O comentário não agradou inteiramente o rapaz, mas as últimas palavras emocionaram-no de tal forma que ele logo teve a idéia de, ao levar Estela a casa, visitar a família e bater um bom papo com o Dr. Fontenelli. Segundo a namorada lhe contara, ele havia recebido um exemplar da Comédie Humaine de Balzac e este era um bom pretexto para uma longa conversa. Por que perder a oportunidade?
No dia seguinte, ainda sob os eflúvios positivos da visita que fizera ao pai de Estela,   Bernardo saía da faculdade e se dirigia apressado para a firma onde trabalhava, quando deparou com Totonho, um amigo que não via há anos. O rapaz, cheio de mesuras, disse-lhe que pensara nele recentemente, na época em que seu patrão, o dono da padaria “Quentinho na hora” procurava um funcionário capaz e responsável para assumir o estabelecimento. Seu Venâncio era ótima criatura, mas não dava sorte com empregados, coitado, não fosse ele ser-lhe fiel há mais de um ano, o português já teria desistido da profissão. Bernardo não entendeu o porquê de Totonho ter-se lembrado dele para vender pão; teria lhe contado, algum dia, que estava desempregado?   Se este era o motivo devia agradecer-lhe pela lembrança, mas nem isto fez. Seguiu para a firma na Av. Rio Branco e foi logo se ocupando de sua moto. “Voar” pela cidade, como Estela insinuava, proporcionava-lhe uma certa liberdade e autoconfiança. Aliás, passava, às vezes, por colegas de turma e eles não o reconheciam, certamente devido ao capacete que lhe omitia todo o semblante. Talvez, o tal do Foguete, que tirara a vida de seu pai, também tivesse um disfarce semelhante; há anos ninguém o descobria em parte alguma!
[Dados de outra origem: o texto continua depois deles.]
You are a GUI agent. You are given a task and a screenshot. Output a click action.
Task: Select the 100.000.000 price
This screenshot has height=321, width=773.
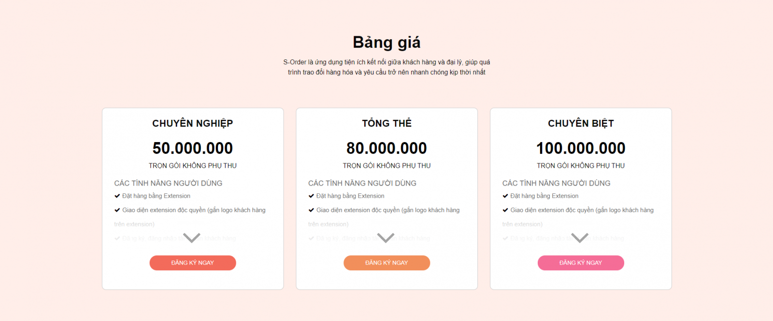pos(581,148)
    Ao chegar a casa, cansado, mas destinado ainda a escrever alguma coisa, encontrou uma carta debaixo da porta. Era mais uma intimação do que uma carta de afeto maternal. Da Bianca avisava-o que chegaria da viagem pela Europa com o velho Edgar na segunda-feira seguinte e queria que ele, nesse mesmo dia, se encontrasse com ela em casa, pois algo de muito grave havia acontecido. De imediato, o rapaz telefonou para Fatiminha e soube do ocorrido: Daisy e Eduardo tinham fugido juntos e não havia, nos armários, vestígios de que a irmã morara ali algum dia. A mãe telefonara justamente no momento em que a caçula tinha descoberto a fuga de ambos e, nervosa, a moça não teve como omitir o fato. Fátima contou também a Bernardo que, dias antes, ela ia passando pelo corredor, quando ouviu a irmã dizer ao telefone que ia a Belo Horizonte. Não deu muita importância, afinal Daisy tinha os assuntos dela e sempre gostava de inventar passeios excêntricos que causassem inveja àqueles que tinham compromissos durante todos os dias da semana. Desta vez, porém, talvez fosse verdade. Talvez tivesse ido mesmo para Belo Horizonte com Eduardo. De ações repentinas, como sempre, Bernardo meteu a mão na carteira e decidiu-se a sair. Mas aí parou: sua irmã estava casada, se não na acepção do termo, pelo menos levava uma vida a dois com Eduardo, e era maior de idade, livre, com direito às suas opções. Por causa de correr atrás dela havia embarcado em várias “furadas”. Desta vez, ele ficaria de fora. Sua vida era solitária demais para ficar envolvendo-se em problemas bobos. Se era o “ varão da família” tinha de saber respeitar este título e, para tanto, cumpria, primeiro, arranjar um novo emprego. Gostava de ser motoboy, de circular em meio aos carros buzinando e sendo sempre o penetra no meio dos imensos ônibus e dos inúmeros carros, mas Estela impacientava-se de vê-lo arriscando a vida, enquanto Fatiminha também não parava de irritá-lo com seus comentários chorosos. Dizia-lhe que já havia perdido o pai brutalmente e agora apavorava-se de perder o único irmão que tinha. Com tanta gente buzinando-lhe o medo, Bernardo começou a se dar por vencido. Pensando bem, o salário mensal não fazia jus ao risco que corria.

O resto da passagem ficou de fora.